Bernanke: Economy on verge of recovery, worst of crisis is over

— -- Federal Reserve Chairman Ben Bernanke on Friday gave his most upbeat economic outlook yet, saying the recession seems to be ending and a recovery should begin shortly.

"After contracting sharply over the past year, economic activity appears to be leveling out, both in the United States and abroad, and the prospects for a return to growth in the near-term appear good," Bernanke said at the Fed's annual conference in Jackson Hole, Wyoming.

Most economists expect the recession to end in the third quarter, with many saying it's already over. Many, however, expect unemployment — now at 9.4%— to peak above 10% early next year.

His assessment was even more emphatic than the Fed's policy statement last week, which simply said "economic activity is leveling out" — meaning the economy has stopped shrinking.

Bernanke also appeared to provide a slightly more positive prognosis for the pace of the recovery, saying it's "likely to be relatively slow at first, with unemployment declining only gradually from high levels." In previous public statements the Fed chairman generally indicated the recovery likely would be slow and gradual.

Some economists, however, have positively revised their outlooks recently. Factory output and new orders grew last month at the fastest pace in two years. Housing starts in June rose to the highest level since last fall. And both stock and corporate bond markets have climbed sharply.

Yet in light of the improvement, the Fed said last week it will conclude its purchases of $300 billion in Treasury securities by the end of October. That's a sign the central bank believes the economy is healthy enough to wind down an extraordinary initiative to pump cash into frozen credit markets to lower interest rates on loans for consumers and businesses.

Still, with credit markets still tight and many banks teetering, Bernanke cautioned that "critical challenges remain."

"Strains persist in many financial markets across the globe, financial institutions face significant additional losses, and many businesses and households continue to experience considerable difficulty gaining access to credit," Bernanke told leaders of central banks from around the world and economists.

Bernanke, whose term expires in January and is widely believed to be seeking reappointment by President Obama, also used the speech, titled "Reflections on a Year of Crisis," to tout the Fed's wide-ranging response to the economic crisis last fall. The response of both the Fed and Treasury Department included multi-billion dollar bailouts of AIG, Bear Sterns, Citigroup and the new Bank of America-Merrill Lynch combination, as well as the takeover of Fannie Mae and Freddie Mac.

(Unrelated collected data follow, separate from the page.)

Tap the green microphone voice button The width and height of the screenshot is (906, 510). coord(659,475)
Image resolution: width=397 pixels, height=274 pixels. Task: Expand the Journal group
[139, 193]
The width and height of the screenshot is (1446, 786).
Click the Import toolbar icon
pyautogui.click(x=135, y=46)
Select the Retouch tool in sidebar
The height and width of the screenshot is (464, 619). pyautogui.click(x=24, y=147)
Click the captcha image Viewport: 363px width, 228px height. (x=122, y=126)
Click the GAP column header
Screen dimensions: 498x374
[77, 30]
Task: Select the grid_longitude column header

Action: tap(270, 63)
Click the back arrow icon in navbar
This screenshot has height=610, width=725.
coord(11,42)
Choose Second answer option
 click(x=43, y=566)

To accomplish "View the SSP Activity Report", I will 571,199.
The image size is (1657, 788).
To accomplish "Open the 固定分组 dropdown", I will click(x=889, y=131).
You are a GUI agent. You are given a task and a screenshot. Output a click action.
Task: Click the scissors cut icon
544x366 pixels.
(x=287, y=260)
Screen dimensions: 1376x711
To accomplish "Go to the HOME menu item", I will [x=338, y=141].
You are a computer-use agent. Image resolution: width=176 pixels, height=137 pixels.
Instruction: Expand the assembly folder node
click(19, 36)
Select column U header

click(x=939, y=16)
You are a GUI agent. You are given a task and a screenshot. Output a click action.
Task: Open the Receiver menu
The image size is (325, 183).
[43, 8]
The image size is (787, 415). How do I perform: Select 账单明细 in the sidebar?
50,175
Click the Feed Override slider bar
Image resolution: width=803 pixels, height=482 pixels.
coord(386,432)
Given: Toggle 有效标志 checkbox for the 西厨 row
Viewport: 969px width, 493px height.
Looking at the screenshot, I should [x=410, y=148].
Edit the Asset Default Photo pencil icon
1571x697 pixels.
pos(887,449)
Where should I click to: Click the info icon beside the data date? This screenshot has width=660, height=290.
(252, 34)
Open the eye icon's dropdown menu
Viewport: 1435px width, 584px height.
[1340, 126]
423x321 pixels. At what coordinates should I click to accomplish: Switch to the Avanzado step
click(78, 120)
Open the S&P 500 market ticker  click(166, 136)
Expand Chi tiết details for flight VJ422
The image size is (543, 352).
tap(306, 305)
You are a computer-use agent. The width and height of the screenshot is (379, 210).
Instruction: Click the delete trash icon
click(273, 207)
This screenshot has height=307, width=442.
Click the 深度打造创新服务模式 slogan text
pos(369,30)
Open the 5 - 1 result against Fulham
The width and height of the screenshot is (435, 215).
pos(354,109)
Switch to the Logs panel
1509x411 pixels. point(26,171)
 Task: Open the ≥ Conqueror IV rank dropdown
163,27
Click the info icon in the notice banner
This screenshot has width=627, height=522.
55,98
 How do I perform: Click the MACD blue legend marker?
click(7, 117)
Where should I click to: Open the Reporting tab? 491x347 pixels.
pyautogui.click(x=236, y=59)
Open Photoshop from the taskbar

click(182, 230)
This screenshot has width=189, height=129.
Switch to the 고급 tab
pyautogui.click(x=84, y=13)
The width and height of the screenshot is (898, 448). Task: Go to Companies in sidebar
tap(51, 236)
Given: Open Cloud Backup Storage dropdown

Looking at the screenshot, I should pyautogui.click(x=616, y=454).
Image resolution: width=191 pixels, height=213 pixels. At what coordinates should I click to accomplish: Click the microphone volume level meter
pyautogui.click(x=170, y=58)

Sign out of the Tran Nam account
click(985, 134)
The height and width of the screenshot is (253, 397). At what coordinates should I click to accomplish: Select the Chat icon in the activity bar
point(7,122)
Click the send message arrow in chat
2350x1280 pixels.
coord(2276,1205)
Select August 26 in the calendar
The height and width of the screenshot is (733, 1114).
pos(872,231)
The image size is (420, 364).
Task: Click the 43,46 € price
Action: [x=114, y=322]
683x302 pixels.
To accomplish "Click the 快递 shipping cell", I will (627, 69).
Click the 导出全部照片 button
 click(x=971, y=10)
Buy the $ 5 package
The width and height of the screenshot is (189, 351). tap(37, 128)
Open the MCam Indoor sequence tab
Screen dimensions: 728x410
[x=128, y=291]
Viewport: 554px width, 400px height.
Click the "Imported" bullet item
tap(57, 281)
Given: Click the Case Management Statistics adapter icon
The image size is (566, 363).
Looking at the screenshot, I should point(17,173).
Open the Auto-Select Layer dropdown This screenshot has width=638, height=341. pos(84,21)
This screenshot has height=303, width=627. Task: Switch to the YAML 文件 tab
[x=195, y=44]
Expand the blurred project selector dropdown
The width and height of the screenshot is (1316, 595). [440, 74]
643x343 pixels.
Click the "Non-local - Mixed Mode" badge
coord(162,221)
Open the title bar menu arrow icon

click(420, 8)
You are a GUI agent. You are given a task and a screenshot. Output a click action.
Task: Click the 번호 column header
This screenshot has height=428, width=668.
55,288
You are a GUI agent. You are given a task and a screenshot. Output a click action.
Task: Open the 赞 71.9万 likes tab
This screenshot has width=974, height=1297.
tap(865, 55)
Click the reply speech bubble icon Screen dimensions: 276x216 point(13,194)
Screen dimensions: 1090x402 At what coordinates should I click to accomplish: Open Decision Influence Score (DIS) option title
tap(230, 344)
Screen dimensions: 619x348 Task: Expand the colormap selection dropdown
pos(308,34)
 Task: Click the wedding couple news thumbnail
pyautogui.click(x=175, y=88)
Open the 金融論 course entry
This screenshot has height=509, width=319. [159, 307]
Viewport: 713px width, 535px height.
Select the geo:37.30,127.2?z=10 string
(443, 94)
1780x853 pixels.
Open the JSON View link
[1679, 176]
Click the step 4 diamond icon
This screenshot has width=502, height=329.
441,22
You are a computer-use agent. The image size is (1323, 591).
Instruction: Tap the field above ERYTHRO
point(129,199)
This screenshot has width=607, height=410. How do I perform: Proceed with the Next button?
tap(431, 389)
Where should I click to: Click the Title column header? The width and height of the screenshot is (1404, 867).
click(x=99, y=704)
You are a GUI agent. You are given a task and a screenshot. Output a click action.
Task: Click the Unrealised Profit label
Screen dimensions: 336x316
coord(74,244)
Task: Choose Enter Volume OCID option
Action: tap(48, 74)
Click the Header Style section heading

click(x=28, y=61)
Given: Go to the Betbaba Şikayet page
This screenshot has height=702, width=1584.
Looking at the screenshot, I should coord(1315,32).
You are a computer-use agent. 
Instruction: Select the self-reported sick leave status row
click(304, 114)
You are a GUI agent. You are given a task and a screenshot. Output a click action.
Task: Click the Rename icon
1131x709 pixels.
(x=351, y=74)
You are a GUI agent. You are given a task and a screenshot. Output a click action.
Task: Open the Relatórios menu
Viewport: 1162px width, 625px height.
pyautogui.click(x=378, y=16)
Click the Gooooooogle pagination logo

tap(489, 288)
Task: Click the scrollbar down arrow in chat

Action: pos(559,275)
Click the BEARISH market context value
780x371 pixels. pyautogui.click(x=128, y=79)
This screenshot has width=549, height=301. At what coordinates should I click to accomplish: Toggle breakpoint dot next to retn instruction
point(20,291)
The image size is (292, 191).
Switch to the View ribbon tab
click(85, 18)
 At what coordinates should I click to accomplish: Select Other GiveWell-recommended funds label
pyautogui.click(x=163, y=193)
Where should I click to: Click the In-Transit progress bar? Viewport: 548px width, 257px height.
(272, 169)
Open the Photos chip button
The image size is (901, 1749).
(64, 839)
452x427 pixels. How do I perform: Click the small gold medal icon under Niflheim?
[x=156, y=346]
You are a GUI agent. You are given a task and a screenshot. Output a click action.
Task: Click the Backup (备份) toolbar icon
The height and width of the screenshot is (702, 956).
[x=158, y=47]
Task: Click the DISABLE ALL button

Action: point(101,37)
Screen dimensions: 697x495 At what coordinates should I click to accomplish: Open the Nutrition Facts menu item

The Fed also provided massive funds to banks to lend to each other as financial panic spread worldwide.

"Policymakers in the United States and around the globe responded with speed and force to arrest a rapidly deteriorating and dangerous situation," Bernanke said at the gathering, sponsored by the Federal Reserve Bank of Kansas City.

"Without these speedy and forceful actions, last October's panic would likely have continued to intensify, more major financial firms would have failed, and the entire global financial system would have been at serious risk."

Bernanke defended the government's decision not to bail out Lehman Bros. — a move that economists say exacerbated the crisis. Bernanke said the government could not lend money to Lehman because the investment bank did not have sufficient capital to serve as collateral and no buyer for the company emerged.

"The firm's failure was, unfortunately, unavoidable," he said.

Bernanke endorsed President Obama's proposed reform of the financial system, which has lost momentum as some members of Congress have criticized a plan to give the Fed more power to prevent a broad collapse of the system.

"Looking forward, we must urgently address structural weaknesses in the financial system, in particular the regulatory framework, to ensure that the enormous costs of the past two years will not be borne again."